The reduced QoL in people with PD is associated with deterioration in physical activity [45]. The participants’ improvement in QOL in both exercise groups was significant. The improvement in QoL shown in this trial indicates that the rehabilitation program is a useful method of improving the participants’ physical capabilities. Aquatic exercise showed a better improvement of QoL scores than land-based exercise. Considering that many people with PD do not have access to a pool for aquatic therapy; land-based exercise can still be beneficial.
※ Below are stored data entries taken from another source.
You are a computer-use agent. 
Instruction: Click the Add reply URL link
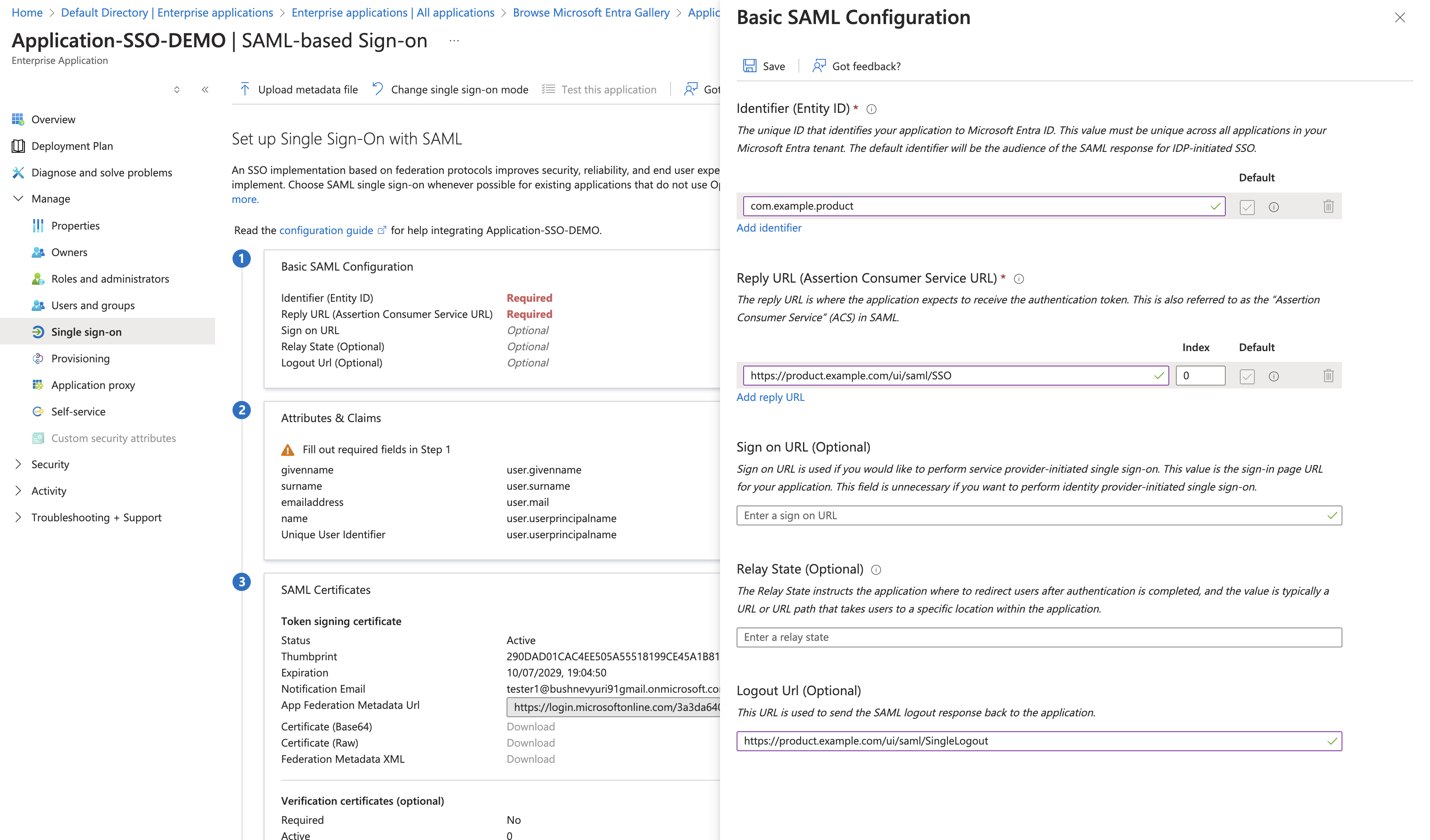(770, 397)
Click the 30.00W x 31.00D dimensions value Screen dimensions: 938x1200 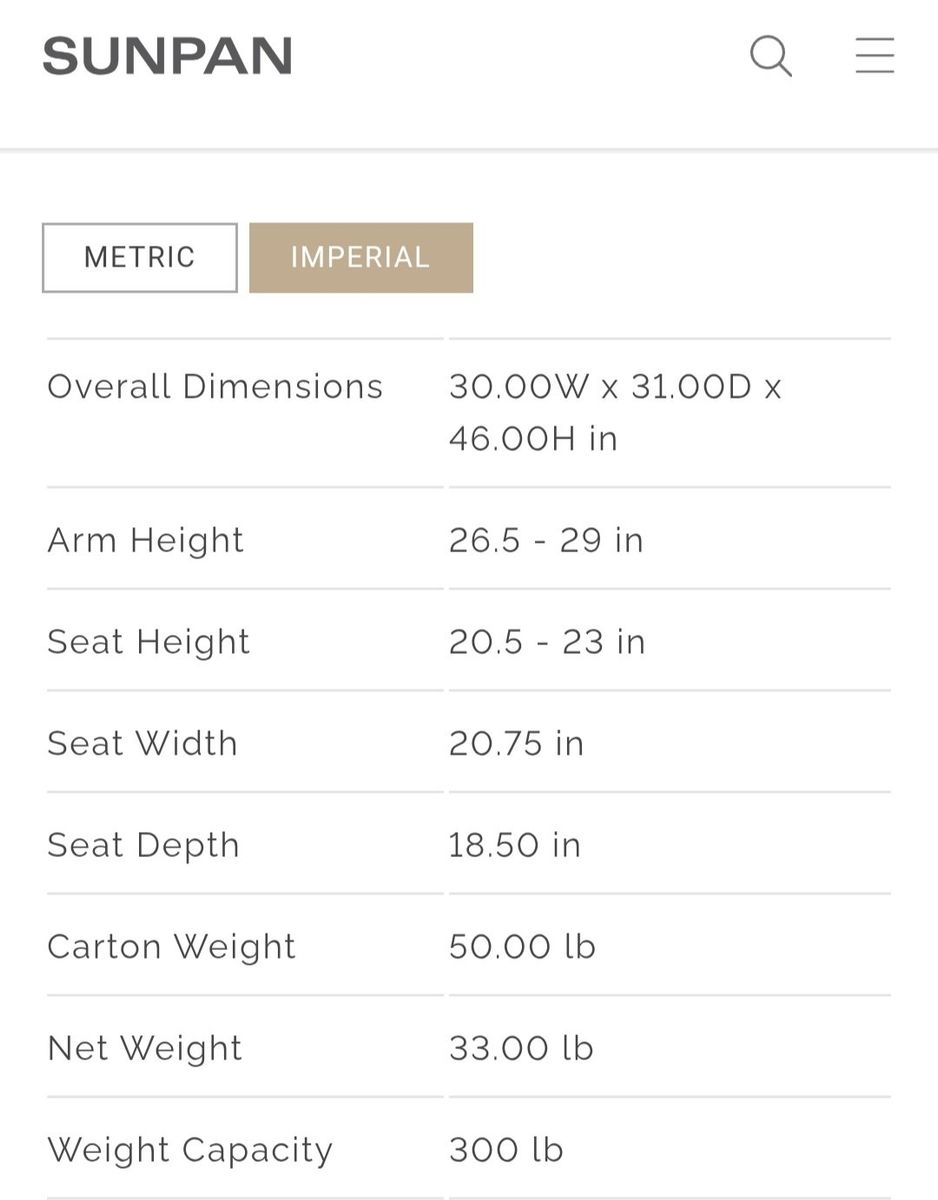pyautogui.click(x=615, y=412)
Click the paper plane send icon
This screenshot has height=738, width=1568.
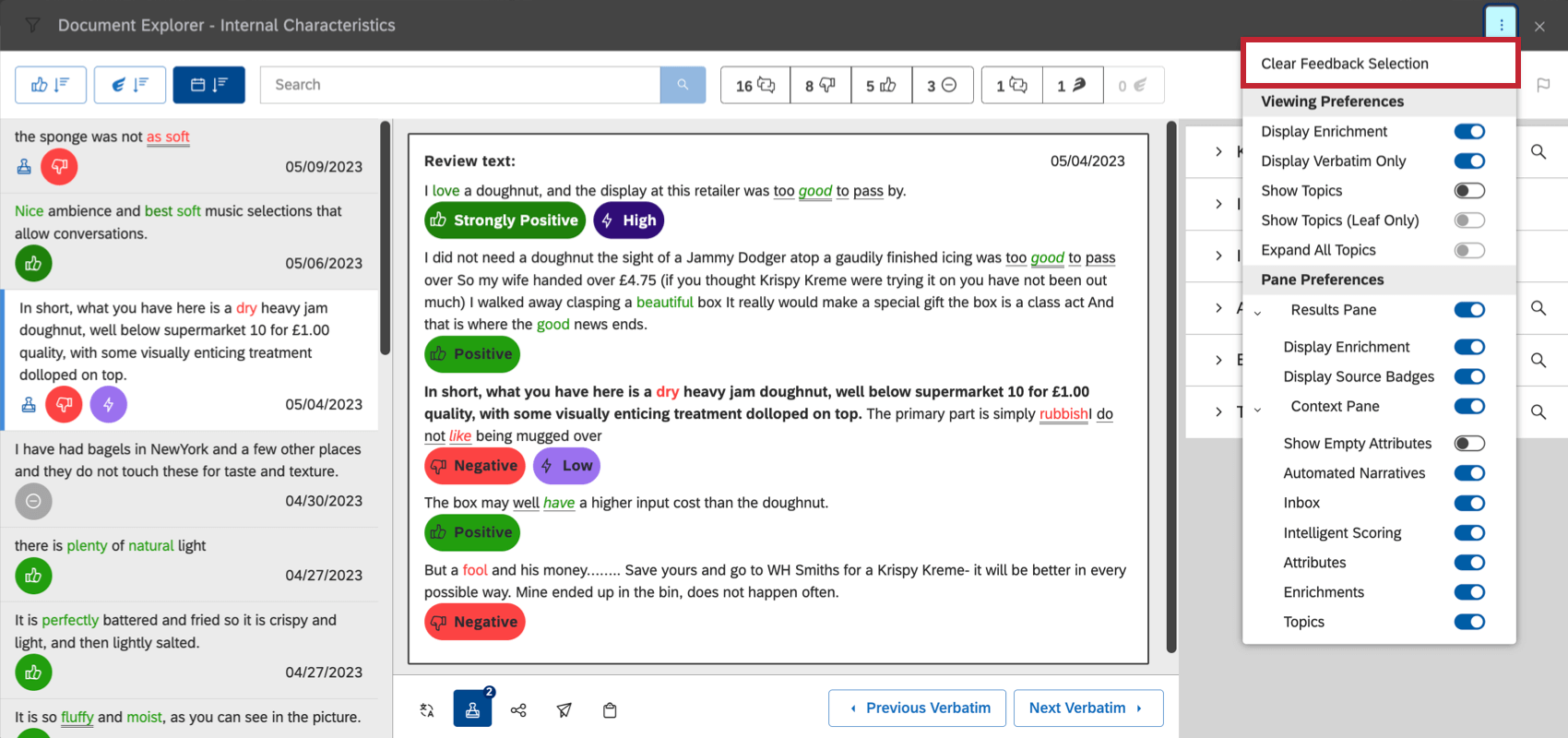[564, 709]
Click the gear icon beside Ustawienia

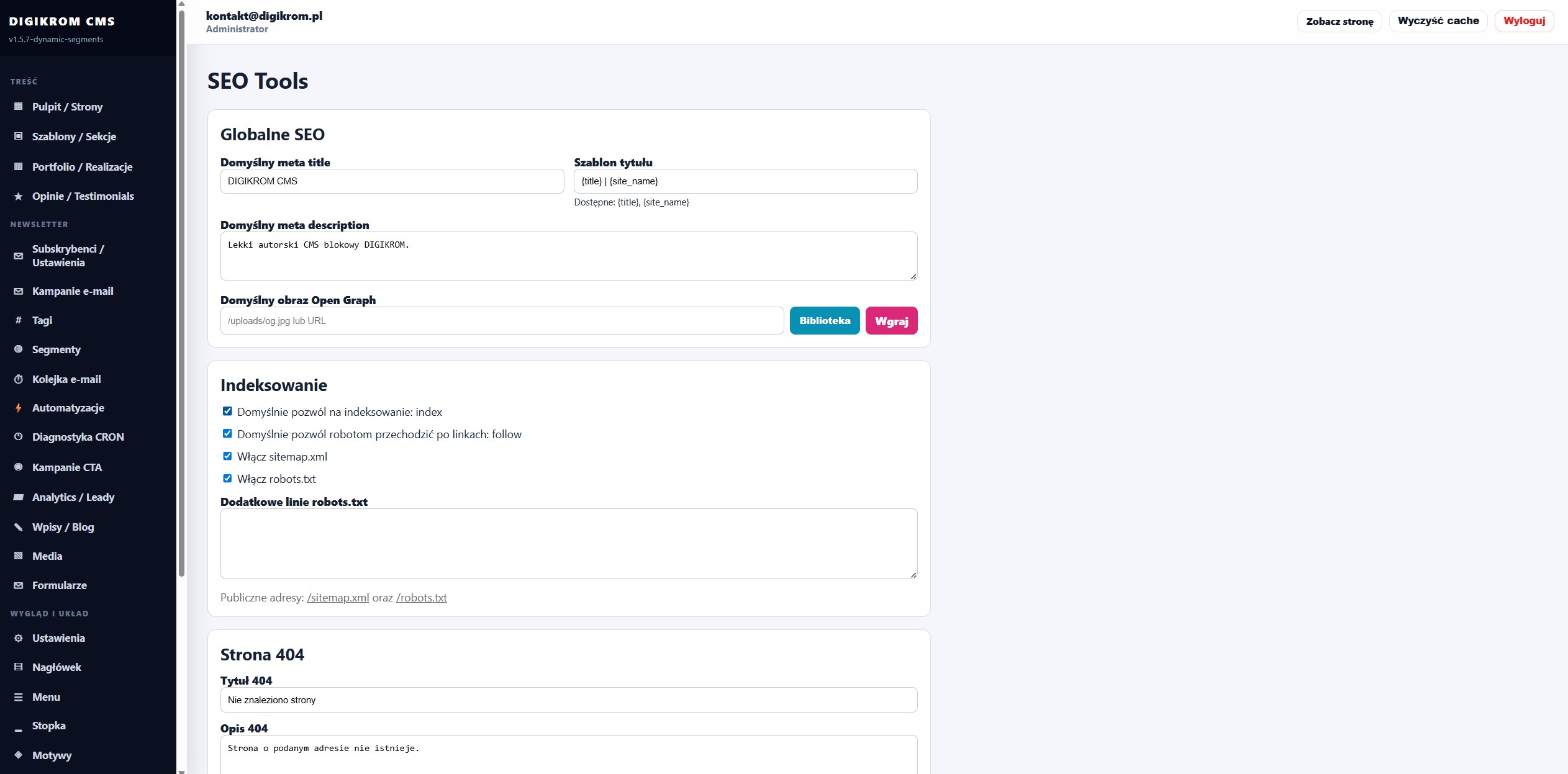pyautogui.click(x=19, y=638)
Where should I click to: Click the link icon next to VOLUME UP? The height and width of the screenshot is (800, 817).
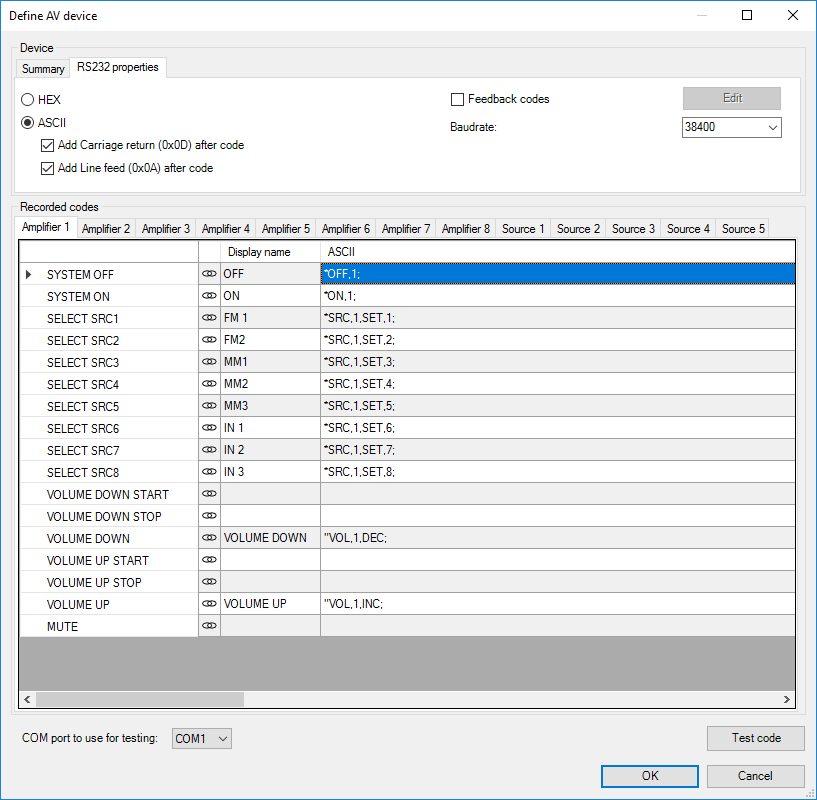tap(209, 604)
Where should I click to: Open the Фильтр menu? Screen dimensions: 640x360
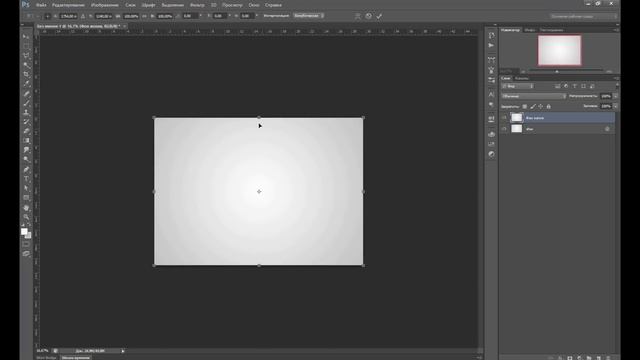[x=197, y=5]
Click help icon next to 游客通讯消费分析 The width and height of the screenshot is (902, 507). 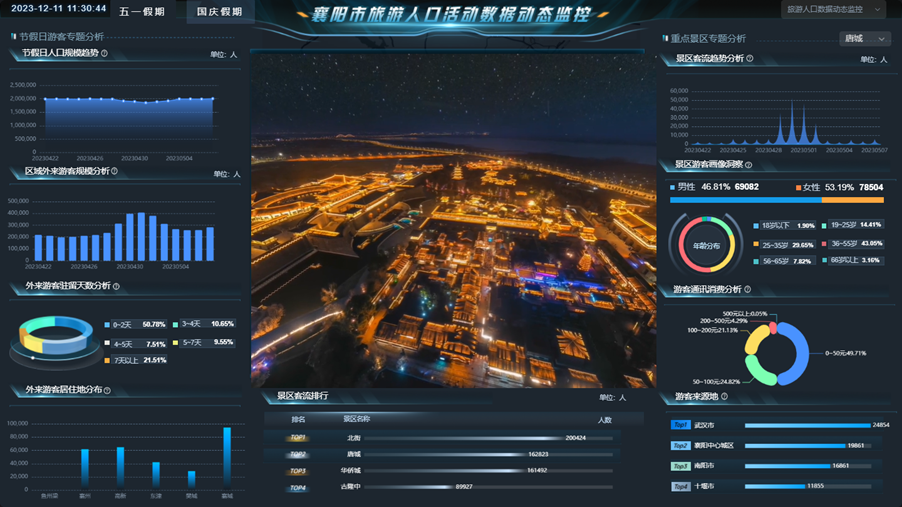(x=748, y=290)
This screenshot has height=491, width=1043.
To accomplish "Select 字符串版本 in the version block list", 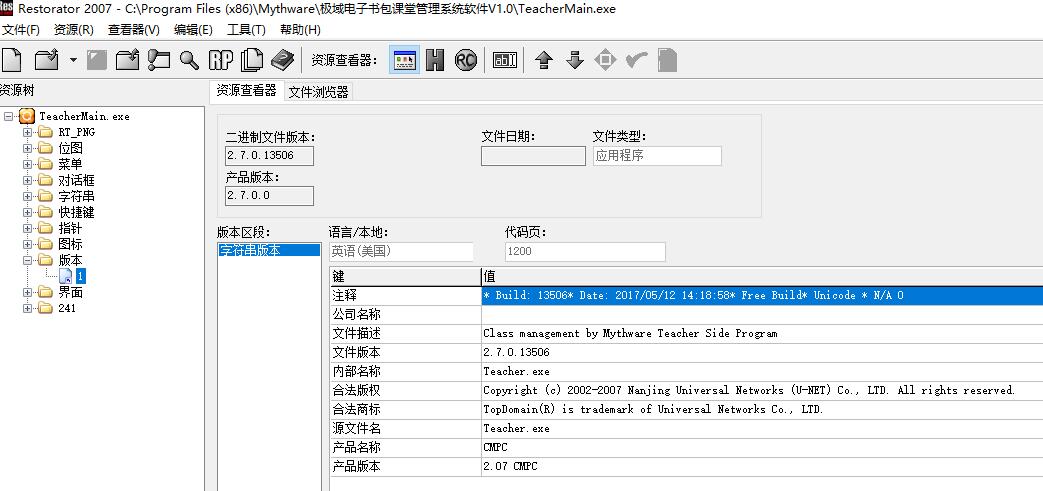I will (x=254, y=251).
Water-based exercise or aquatic training uses the unique properties of water, such as hydrostatic pressure, to facilitate functional mobility and reduce muscular fatigue during exercise [23, 46]. Efforts were made to control the intensity of protocol throughout both groups; however, participants showed different progressing rates, because their physical fitness were varied at baseline. To ensure that inhibiting conditions of postural stability were addressed by the exercise protocol, a specific therapeutic training was tailored for each participant [47]. Bradykinesia, muscle weakness, and poor motor control were identified as the causes of postural instability and were, therefore, the focus for the training exercises [2]. The applied training included stepping forward (heel-to-toe exercise) and backward (toe-to-heel exercise) to promote ankle sway and the strengthening of the leg muscles that stabilize the ankle. Alternating the direction of walking was a self-induced perturbation to compensate for a shift in the line of gravity, towards the marginal limits of the base of support. The external perturbation (passing and catching the Swiss ball) and the rotational movements were to enhance the control of hip and trunk muscles taking part in the hip strategy movement. These inherent aspects of exercise may have led to improved postural sway, in this study. Although the current findings imply that exercise would be effective in the improvement of postural control, the underlying mechanisms of the therapeutic effects on the motor control system were out of the scope of this study and warrant further investigation.

Study limitations

All the participants had continuous contact with a neurological specialist. This specialist may have used an updated therapy that aided the improvement in physical condition. However, recruitment in this way was necessary to ensure that the condition was correctly diagnosed and specialist care was essential to ensure that the condition was not worsened due to neglect. This study only included men; therefore, these results could not be generalized to women. This study also has some other limitations that restrict the generalizability of the findings in the following ways. First, due to the small sample size, the reported results should be considered as a preliminary finding of an exploratory study. Second, this was not a blind study, since the participants were aware of interventions they received. The participants may have had positive expectations about the benefits of exercise. As a result, individuals who participated in the exercise environment that was new to them (in the water) may have had higher expectations compared with those participating in the more conventional method (the exercise on the land). Third, the non-exercised condition was not included; therefore, the net benefit of each exercise method could not be determined; however, since exercise is known to improve the PD condition, it is arguably unethical to force an individual to not exercise at all. Finally, the follow-up evaluation is missing, which would have investigated how long the effects of the intervention would have lasted. This major limitation could affect the clinical importance of the results.

Conclusion

Findings suggested that aquatic training is a promising therapeutic intervention to improve the postural stability and perception of QoL of males with moderate stage PD who had a history of falling. Further studies with a long-term monitoring period are needed to check whether these improvements persist over time.